Heaven on Earth: Sally Gall’s New Photographs

Sally Gall, Turbulence, 2015

Sally Gall, Turbulence, 2015

Though my meditation on Sally Gall’s new body of photography, which involves kites and clotheslines, is not about painting, nonetheless I must start there. I’m starting at that moment in art-historical time when photography usurped painting’s authority as arbiter of direct and verifiable observation.

To some painters, this moment of usurpation meant liberation, freeing the hand and the eye to look elsewhere for truth. To others, it was condemnation and relegation to a diminished status – a life of effort they no longer needed to exert.

Ironically, the liberation of painting from the constraints of “objective” reality, which allowed it to move away from the surface of things and into a deeper and more abstracted “feeling” realm brought painting literally back to the surface. Painting became first and foremost about paint.

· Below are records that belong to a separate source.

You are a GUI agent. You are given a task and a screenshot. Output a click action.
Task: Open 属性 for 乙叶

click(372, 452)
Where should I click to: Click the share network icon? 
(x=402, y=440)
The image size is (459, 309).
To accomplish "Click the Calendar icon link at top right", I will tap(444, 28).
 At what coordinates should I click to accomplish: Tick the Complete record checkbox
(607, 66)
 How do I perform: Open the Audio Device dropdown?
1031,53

Several years ago I visited Monet’s home in Giverny, France, the site of so many of his greatest contributions to the history of art. This is the place where he finally got rid of the horizon line and let the water lilies scatter across the surface of the painting to become compositional and tonal markers on an inflected surface of paint. This is where Monet almost gave up trying to capture detail.

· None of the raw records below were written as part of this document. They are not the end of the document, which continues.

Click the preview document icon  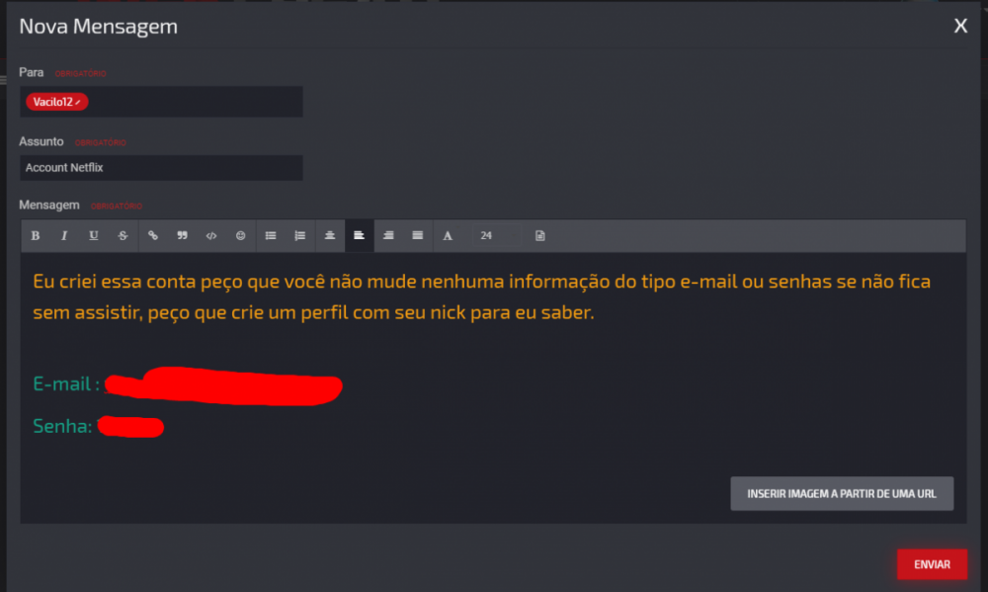click(x=540, y=236)
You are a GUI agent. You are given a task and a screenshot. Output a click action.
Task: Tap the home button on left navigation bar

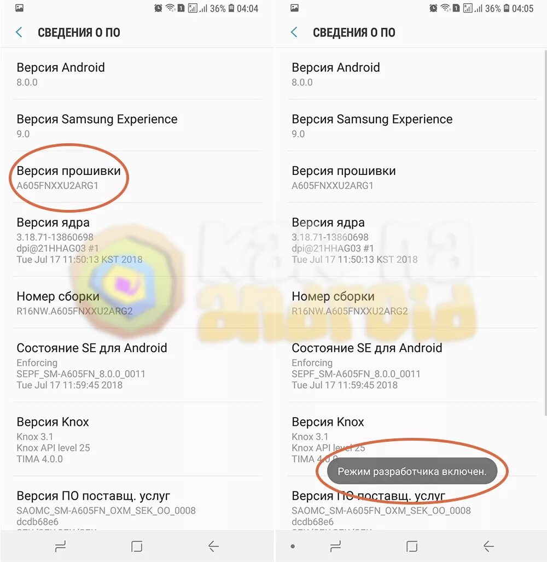point(137,546)
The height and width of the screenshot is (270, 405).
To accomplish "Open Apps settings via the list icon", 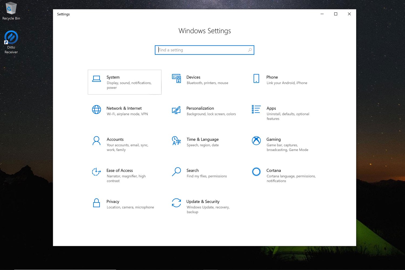I will [256, 110].
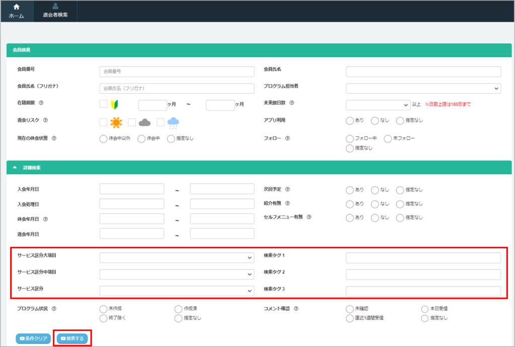Screen dimensions: 515x347
Task: Tick the beginner mark checkbox
Action: 103,104
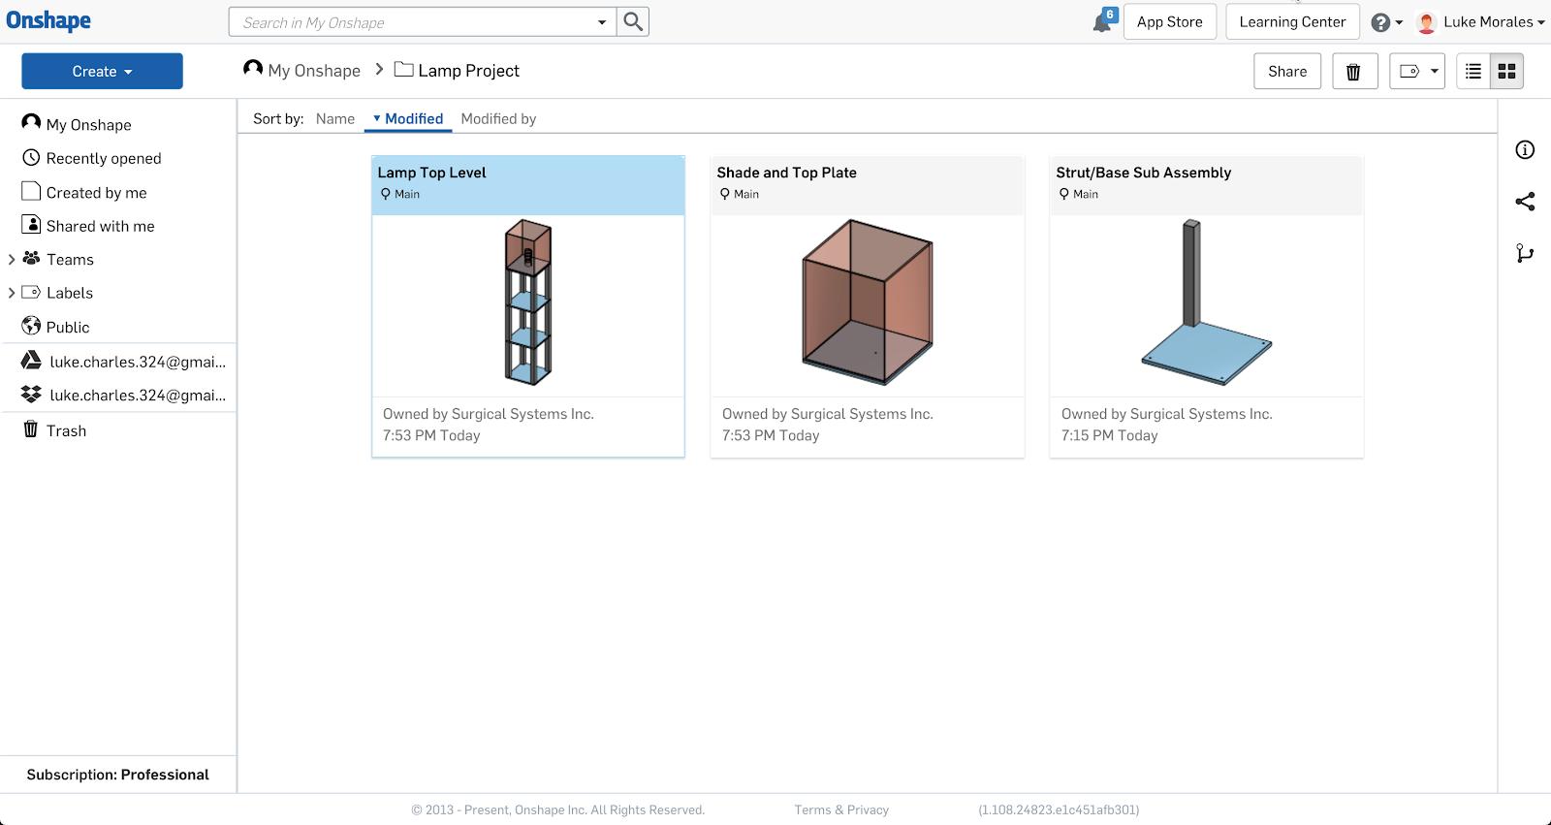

His estate has tried diligently to recreate his famous garden so that when walking through it you can crop your sightlines in ways that give you the impression that you are witness to his moment of inspiration. I stood before his iconic pond, full of its blossoming water lilies, anchored at one end with his oft-painted Japanese footbridge. I stared. I squinted. I cupped my hands beside my eyes to block out peripheral distractions. I could see what was there. I could see what he chose to paint. What I could not see was what he saw.

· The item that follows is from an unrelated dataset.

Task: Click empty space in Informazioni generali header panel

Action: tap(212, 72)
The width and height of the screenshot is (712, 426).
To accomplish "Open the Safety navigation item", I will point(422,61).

If you are too tethered to the practical eye, the familiarity of objects stand no chance of becoming inspired, animated, fantastic and strange; no chance for transformation.

A principle difference between painting and photography, when artists reach to capture the essential shapes and colors that will push their perception towards abstraction, is that painting breaks free while photography always includes the origins of its source.

One could argue, rightfully, that the transformative experience in art is more difficult to achieve through photography because it is always moored to its own banality.

So when a photographer is able to achieve an ecstatic and animated transformation from what, until that photograph was made, had passed as unremarkable, you have to acknowledge that that photographer is not just skilled but truly gifted.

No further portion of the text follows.